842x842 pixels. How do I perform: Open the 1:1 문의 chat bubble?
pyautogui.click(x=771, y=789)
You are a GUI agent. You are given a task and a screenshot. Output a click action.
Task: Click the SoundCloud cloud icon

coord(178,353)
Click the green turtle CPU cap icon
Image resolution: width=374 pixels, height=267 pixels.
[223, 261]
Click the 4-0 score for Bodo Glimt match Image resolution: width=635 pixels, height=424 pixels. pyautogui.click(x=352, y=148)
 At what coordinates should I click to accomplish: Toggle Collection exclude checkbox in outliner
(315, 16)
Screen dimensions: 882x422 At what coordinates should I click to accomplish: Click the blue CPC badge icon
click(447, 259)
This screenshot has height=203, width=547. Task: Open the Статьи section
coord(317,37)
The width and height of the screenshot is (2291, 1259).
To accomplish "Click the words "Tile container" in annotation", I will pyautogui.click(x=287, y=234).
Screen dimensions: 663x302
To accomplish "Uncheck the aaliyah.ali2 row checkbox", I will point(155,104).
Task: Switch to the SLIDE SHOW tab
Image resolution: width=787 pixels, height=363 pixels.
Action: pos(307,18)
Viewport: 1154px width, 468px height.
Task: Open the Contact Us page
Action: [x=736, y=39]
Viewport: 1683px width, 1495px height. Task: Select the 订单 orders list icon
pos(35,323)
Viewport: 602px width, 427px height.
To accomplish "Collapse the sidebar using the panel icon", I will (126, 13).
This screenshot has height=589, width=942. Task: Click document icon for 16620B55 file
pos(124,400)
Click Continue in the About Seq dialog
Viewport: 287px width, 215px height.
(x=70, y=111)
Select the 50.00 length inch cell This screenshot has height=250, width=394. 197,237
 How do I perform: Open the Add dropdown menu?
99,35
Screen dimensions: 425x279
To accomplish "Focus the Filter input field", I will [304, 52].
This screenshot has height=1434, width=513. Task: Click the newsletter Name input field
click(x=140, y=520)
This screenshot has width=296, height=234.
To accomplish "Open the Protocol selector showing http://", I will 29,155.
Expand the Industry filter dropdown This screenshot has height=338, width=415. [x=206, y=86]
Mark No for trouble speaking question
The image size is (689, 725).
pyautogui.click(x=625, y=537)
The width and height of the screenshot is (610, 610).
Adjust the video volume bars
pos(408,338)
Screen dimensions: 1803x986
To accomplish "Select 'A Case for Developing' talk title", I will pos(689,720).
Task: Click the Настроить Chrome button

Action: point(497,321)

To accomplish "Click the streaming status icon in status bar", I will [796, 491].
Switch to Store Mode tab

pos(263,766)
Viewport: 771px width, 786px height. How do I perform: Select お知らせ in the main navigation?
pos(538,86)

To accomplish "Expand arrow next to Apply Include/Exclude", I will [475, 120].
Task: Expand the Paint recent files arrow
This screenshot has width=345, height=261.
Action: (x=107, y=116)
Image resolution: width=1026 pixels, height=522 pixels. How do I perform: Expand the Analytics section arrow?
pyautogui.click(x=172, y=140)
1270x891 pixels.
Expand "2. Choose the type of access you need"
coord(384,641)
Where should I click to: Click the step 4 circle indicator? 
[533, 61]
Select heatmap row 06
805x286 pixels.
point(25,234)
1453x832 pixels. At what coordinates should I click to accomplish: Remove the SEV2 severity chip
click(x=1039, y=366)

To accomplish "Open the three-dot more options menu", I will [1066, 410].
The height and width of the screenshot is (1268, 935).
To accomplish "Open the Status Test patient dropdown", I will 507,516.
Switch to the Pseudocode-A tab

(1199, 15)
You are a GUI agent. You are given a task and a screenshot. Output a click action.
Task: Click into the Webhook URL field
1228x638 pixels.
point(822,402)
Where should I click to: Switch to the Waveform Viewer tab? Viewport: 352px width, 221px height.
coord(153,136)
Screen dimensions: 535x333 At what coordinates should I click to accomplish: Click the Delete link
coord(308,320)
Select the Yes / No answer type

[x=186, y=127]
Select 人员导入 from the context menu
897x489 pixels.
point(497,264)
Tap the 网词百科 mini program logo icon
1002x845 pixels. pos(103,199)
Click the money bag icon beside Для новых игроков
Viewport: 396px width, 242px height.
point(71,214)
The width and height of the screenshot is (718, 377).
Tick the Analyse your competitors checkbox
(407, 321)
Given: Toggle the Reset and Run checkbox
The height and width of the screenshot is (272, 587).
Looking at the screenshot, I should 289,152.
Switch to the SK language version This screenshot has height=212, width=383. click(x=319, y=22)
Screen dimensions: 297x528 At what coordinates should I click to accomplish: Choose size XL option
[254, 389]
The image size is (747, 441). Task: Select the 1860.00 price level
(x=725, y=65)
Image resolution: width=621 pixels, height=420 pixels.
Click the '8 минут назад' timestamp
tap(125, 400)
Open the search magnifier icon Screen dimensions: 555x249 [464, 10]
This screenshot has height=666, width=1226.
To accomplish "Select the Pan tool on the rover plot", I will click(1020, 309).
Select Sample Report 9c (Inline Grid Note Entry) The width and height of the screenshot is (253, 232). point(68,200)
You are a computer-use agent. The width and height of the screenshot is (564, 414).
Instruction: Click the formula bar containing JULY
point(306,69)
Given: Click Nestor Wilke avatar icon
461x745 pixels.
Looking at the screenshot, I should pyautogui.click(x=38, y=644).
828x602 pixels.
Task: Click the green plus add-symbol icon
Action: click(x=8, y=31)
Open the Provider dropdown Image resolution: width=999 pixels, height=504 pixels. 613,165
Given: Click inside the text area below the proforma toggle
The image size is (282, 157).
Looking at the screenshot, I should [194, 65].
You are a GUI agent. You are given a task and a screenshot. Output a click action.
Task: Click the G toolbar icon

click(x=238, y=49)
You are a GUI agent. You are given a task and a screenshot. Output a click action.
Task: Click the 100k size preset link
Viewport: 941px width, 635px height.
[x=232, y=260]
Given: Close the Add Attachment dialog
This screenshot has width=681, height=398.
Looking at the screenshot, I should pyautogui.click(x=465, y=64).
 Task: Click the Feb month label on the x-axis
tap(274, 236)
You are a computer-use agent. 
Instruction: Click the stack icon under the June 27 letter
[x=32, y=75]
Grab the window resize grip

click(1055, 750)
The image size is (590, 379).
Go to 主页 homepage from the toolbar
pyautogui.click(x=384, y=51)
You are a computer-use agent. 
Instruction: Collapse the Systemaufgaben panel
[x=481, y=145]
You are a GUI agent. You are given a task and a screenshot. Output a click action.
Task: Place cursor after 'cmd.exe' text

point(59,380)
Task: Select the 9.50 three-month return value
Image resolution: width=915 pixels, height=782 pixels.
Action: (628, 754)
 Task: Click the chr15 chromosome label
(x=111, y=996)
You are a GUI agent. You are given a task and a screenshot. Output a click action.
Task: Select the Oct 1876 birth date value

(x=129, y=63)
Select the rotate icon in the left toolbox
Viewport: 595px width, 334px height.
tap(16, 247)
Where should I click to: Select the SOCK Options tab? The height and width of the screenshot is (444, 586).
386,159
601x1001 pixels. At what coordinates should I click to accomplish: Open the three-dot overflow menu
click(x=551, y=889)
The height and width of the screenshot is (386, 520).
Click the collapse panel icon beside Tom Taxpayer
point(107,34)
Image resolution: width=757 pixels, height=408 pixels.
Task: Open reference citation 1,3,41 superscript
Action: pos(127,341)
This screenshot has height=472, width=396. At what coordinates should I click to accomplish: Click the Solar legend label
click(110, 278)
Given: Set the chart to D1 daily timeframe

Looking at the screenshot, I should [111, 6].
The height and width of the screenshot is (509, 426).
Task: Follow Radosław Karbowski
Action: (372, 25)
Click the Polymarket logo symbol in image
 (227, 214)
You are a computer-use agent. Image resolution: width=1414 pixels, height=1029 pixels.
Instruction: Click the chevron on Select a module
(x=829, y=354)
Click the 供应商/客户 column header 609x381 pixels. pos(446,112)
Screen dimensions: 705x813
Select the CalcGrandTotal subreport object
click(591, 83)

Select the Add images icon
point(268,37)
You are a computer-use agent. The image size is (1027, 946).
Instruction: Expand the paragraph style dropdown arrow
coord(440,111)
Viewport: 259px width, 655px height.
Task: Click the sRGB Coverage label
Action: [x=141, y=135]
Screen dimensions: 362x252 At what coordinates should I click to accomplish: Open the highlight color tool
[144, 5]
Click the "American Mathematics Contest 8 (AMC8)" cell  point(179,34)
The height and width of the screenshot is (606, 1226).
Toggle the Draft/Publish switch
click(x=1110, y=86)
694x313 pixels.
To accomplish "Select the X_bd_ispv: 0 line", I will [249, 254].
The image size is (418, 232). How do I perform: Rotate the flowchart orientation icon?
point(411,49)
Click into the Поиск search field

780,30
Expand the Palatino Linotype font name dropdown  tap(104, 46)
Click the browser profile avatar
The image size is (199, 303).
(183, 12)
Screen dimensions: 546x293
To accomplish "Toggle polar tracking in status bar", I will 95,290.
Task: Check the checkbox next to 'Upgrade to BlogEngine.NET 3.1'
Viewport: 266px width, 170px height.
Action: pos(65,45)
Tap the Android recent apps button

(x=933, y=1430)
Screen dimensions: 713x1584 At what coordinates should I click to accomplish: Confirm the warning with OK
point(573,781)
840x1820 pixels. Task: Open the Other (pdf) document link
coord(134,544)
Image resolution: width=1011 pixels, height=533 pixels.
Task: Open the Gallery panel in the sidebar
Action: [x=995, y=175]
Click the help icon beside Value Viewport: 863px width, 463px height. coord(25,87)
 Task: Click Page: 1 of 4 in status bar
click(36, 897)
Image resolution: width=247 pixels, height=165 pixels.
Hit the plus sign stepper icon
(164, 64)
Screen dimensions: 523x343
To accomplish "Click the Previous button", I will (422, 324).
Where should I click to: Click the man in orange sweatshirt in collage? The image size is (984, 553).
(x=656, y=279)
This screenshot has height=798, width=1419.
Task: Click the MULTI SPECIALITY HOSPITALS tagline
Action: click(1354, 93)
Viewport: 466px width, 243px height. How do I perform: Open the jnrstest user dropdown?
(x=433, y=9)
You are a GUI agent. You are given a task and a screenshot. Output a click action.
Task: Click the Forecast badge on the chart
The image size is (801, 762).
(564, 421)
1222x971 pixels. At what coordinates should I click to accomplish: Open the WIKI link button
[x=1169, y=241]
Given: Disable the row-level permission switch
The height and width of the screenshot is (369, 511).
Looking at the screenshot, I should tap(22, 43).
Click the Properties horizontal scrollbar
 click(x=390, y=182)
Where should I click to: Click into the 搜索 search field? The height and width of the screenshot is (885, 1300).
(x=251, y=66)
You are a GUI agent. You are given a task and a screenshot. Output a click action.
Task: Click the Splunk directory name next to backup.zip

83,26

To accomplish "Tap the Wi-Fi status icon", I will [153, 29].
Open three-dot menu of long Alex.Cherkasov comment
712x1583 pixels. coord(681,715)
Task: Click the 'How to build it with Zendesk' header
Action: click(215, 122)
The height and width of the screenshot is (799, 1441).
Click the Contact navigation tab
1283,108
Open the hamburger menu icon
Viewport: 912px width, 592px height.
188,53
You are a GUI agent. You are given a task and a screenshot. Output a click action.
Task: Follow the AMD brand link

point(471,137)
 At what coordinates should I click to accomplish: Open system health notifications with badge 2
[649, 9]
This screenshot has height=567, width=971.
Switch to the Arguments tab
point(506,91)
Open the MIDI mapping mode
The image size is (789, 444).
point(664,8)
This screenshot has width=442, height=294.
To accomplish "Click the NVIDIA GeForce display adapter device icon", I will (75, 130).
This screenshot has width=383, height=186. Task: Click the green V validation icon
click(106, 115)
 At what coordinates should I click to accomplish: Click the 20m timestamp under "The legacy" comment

§

Directions for this task -
Take the line containing "This screenshot has height=567, width=971." as the first line and the last line of the data above as the final one. Write out these lines and all between them exactly.

Your response -
This screenshot has height=567, width=971.
Switch to the Arguments tab
point(506,91)
Open the MIDI mapping mode
The image size is (789, 444).
point(664,8)
This screenshot has width=442, height=294.
To accomplish "Click the NVIDIA GeForce display adapter device icon", I will (75, 130).
This screenshot has width=383, height=186. Task: Click the green V validation icon
click(106, 115)
 At what coordinates should I click to accomplish: Click the 20m timestamp under "The legacy" comment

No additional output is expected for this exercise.